=== WHAT THE TASK REQUIRES ===
Leave out the pictures and print the records below exactly.

=== THE DATA ===

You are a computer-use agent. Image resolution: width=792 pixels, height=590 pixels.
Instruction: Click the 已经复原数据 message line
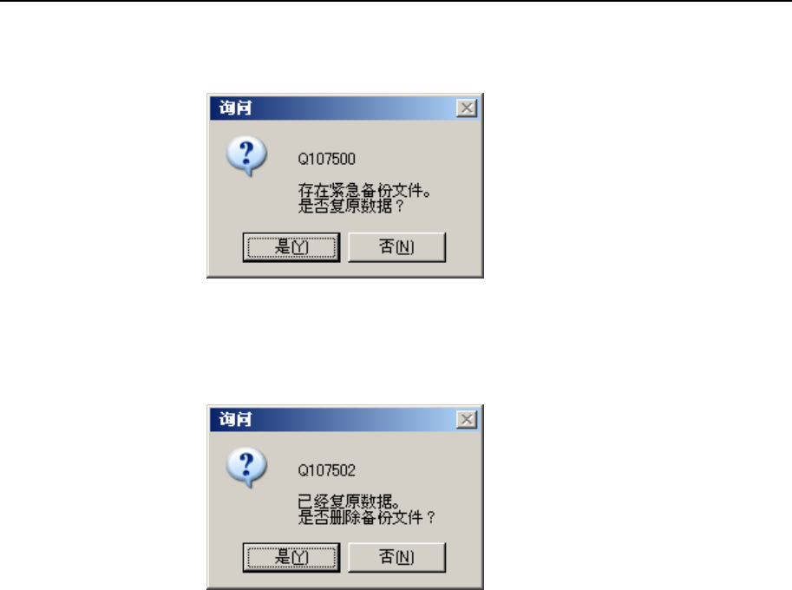[x=349, y=502]
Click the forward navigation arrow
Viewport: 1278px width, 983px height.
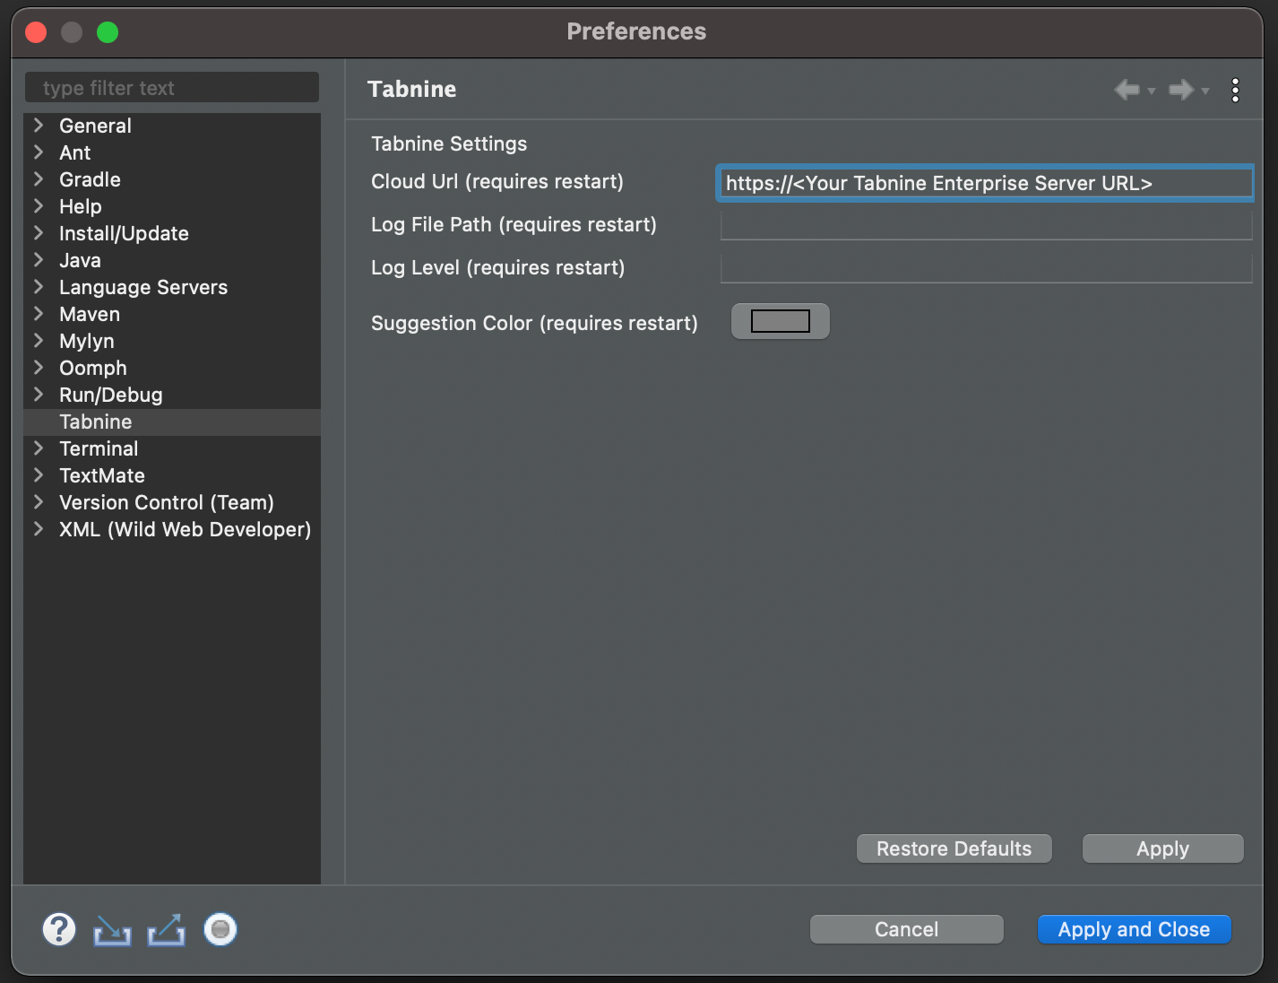tap(1181, 90)
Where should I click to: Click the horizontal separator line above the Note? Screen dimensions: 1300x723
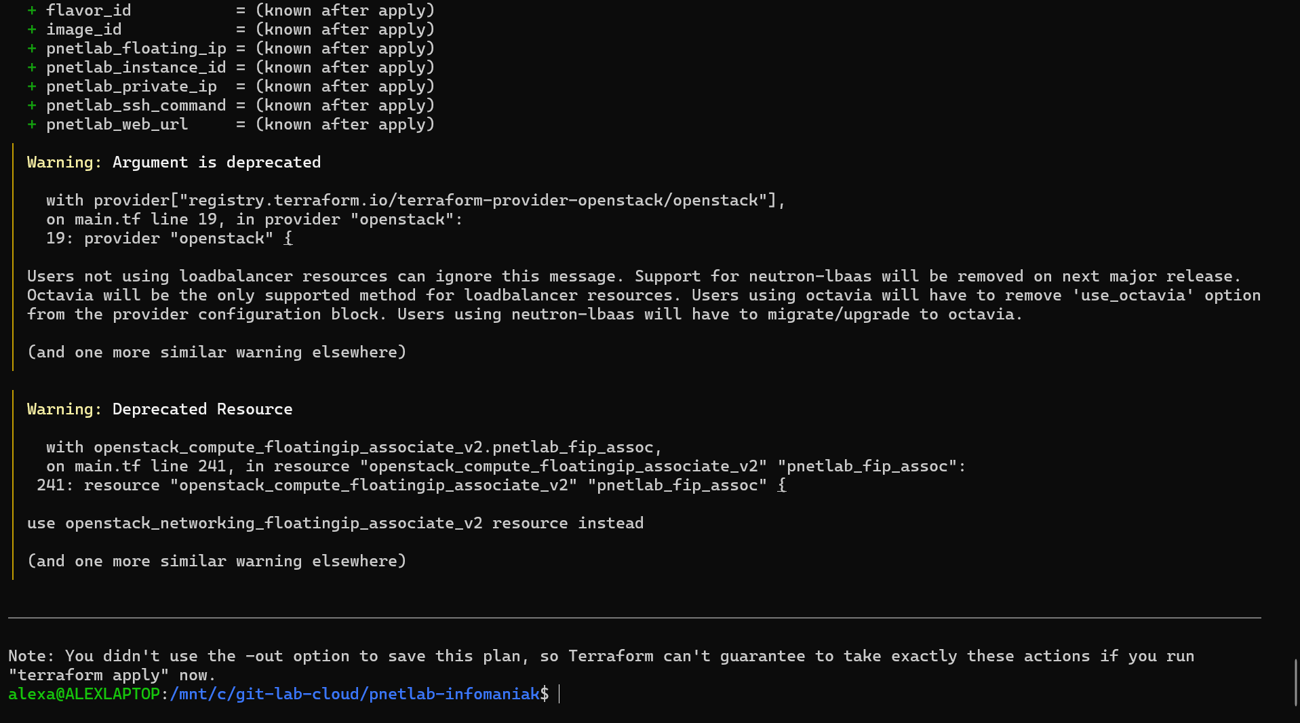635,618
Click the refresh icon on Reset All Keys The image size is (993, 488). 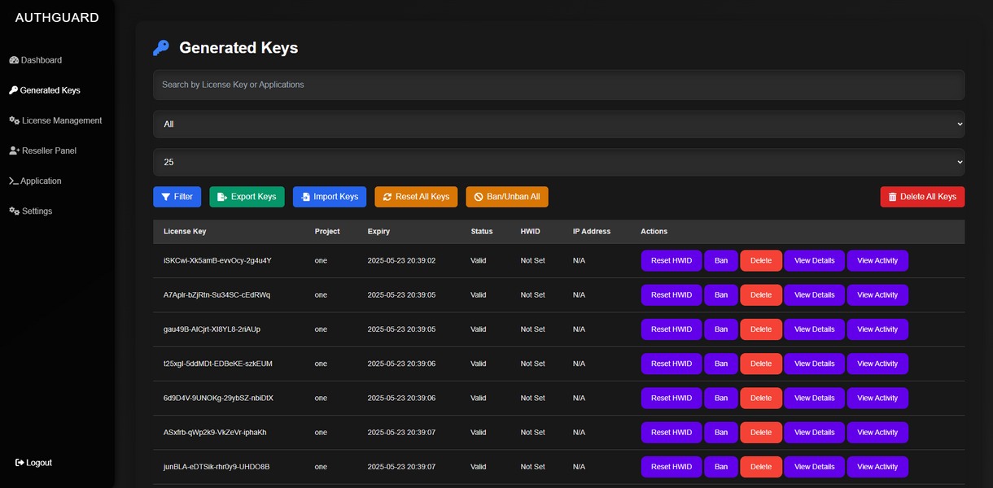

=== OUTPUT BELOW ===
You are a computer-use agent. Image resolution: width=792 pixels, height=590 pixels.
Instruction: Click the 已经复原数据 message line
[x=349, y=502]
Click the forward navigation arrow
Viewport: 1278px width, 983px height.
tap(1181, 90)
Where should I click to: Click the horizontal separator line above the Note? Screen dimensions: 1300x723
635,618
Click the refresh icon on Reset All Keys The image size is (993, 488). 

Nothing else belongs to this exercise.